══ The input

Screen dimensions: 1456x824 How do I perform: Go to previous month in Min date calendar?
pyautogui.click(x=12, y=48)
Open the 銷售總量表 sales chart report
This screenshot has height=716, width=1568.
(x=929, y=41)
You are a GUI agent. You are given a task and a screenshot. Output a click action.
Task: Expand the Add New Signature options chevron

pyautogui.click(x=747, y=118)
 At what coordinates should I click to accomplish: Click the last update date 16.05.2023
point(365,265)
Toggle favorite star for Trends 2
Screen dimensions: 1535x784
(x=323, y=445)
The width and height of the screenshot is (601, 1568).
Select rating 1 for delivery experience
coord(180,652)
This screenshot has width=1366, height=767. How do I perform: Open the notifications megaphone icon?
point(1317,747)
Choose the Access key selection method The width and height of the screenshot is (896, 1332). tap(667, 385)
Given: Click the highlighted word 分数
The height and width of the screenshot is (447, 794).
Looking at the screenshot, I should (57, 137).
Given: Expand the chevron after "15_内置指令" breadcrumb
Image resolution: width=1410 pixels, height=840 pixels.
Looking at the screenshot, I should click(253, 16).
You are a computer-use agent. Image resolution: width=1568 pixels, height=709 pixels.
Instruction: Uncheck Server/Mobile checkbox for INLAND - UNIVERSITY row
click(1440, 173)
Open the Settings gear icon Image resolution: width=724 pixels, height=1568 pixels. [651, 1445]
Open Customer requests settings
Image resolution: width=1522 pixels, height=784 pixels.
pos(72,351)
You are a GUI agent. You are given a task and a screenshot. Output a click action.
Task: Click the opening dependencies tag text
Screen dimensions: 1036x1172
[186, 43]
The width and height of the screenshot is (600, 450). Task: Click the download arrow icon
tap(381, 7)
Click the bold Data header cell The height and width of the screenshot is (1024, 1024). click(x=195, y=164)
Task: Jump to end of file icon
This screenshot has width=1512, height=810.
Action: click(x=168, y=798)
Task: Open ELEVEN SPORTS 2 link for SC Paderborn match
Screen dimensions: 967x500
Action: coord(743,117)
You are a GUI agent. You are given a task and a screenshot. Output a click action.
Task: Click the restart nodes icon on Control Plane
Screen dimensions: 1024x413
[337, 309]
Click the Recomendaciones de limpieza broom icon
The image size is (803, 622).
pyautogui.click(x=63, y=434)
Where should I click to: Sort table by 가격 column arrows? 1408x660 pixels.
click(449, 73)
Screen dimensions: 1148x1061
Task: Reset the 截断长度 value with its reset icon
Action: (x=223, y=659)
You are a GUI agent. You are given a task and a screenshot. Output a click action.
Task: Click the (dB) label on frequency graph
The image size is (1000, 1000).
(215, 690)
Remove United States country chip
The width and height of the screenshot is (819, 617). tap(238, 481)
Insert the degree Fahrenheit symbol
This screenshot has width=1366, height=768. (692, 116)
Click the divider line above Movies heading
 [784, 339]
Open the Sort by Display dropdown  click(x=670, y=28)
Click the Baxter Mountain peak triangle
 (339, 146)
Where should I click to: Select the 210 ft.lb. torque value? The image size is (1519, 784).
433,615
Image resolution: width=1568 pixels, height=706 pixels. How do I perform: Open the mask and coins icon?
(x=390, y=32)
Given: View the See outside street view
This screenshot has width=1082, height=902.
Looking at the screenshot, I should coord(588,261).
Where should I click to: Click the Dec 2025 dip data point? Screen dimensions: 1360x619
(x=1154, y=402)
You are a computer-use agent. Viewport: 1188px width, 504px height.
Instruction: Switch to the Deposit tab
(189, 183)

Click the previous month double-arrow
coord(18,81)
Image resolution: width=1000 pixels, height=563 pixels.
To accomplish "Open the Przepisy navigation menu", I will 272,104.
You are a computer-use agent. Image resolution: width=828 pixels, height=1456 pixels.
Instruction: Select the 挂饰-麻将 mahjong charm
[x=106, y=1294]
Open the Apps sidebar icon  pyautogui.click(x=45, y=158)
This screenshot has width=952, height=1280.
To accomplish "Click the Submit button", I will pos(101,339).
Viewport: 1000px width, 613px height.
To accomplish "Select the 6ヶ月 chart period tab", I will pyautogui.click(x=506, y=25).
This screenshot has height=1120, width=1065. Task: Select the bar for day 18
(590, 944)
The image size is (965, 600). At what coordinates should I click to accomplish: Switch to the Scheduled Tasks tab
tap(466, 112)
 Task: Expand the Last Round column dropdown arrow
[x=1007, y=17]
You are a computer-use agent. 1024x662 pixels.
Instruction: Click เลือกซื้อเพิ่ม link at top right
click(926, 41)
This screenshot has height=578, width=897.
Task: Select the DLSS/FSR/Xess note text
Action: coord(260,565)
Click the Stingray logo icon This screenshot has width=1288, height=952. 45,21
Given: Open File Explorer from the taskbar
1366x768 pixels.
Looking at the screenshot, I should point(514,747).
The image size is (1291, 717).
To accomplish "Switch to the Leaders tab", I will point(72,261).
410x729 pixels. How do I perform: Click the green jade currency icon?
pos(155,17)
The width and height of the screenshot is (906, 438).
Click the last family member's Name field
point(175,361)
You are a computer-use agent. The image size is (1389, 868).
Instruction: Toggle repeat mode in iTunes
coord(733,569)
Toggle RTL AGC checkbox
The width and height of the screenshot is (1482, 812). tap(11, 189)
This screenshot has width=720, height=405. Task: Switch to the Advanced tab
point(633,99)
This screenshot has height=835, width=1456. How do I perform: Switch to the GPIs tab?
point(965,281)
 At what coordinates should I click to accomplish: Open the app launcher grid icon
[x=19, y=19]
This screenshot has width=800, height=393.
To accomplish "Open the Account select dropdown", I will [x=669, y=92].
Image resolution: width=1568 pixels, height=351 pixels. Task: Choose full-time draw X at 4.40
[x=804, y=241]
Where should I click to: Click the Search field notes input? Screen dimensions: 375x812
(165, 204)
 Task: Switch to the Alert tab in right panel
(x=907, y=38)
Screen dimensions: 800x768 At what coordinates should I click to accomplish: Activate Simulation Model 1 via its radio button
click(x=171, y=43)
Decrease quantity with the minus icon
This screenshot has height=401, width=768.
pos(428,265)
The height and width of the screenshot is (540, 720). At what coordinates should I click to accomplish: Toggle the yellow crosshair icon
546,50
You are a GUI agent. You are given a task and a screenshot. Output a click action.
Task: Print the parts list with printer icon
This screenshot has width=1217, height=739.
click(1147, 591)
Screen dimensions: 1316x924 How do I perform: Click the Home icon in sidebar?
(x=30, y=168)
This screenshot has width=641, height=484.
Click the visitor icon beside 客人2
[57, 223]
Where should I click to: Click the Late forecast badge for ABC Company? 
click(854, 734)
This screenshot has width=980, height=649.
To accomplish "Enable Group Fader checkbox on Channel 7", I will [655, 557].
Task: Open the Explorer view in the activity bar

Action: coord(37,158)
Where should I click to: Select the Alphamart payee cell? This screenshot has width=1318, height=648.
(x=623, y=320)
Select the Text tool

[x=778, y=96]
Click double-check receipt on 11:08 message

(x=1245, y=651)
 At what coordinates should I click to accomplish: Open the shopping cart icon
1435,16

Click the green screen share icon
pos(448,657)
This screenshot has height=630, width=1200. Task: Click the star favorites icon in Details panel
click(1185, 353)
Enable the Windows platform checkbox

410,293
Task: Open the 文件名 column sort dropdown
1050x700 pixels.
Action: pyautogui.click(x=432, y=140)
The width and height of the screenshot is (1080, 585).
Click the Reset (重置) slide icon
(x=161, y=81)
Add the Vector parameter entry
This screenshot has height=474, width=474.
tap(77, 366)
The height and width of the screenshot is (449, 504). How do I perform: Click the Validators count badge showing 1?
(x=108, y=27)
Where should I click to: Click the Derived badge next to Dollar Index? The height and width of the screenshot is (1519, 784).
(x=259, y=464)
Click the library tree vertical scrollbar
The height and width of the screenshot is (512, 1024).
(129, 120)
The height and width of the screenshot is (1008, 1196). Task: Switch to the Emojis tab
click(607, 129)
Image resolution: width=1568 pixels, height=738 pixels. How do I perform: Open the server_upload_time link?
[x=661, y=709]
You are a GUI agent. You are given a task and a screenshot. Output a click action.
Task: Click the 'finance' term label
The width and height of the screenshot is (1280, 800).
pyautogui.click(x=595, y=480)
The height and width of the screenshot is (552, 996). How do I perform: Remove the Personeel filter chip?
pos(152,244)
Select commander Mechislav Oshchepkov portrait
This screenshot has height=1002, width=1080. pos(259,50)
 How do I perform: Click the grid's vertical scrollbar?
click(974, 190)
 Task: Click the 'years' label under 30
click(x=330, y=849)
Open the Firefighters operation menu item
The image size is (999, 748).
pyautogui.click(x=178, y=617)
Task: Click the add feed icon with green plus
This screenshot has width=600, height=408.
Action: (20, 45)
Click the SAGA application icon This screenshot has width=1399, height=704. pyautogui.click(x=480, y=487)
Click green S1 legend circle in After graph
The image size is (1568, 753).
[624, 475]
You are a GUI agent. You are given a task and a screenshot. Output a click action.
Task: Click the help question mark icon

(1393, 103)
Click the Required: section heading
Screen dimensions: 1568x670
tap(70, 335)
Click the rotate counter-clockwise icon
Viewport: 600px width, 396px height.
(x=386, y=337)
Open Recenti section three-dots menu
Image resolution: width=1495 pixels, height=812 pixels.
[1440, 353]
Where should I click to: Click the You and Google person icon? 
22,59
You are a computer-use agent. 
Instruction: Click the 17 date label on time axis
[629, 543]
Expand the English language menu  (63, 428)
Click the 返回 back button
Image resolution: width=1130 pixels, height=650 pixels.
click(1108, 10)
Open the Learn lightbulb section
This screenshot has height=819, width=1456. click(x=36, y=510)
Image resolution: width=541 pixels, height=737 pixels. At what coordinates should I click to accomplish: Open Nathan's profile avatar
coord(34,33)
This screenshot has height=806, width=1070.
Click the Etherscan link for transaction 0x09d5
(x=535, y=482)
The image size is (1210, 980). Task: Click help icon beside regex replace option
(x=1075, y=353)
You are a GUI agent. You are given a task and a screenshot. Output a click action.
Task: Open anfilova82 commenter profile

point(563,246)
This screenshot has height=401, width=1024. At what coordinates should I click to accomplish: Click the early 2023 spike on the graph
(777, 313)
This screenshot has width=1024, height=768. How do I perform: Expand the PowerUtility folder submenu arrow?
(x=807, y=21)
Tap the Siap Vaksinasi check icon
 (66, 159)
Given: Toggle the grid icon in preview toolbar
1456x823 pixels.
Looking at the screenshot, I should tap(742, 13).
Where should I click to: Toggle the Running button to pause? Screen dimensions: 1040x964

════

**Exercise aim**
Reproduce word for word the part of the listing above that begins with the line containing "Click the SAGA" and ends with the line containing "(1393, 103)", including both of those lines.

**Problem solution**
Click the SAGA application icon This screenshot has width=1399, height=704. pyautogui.click(x=480, y=487)
Click green S1 legend circle in After graph
The image size is (1568, 753).
[624, 475]
You are a GUI agent. You are given a task and a screenshot. Output a click action.
Task: Click the help question mark icon

(1393, 103)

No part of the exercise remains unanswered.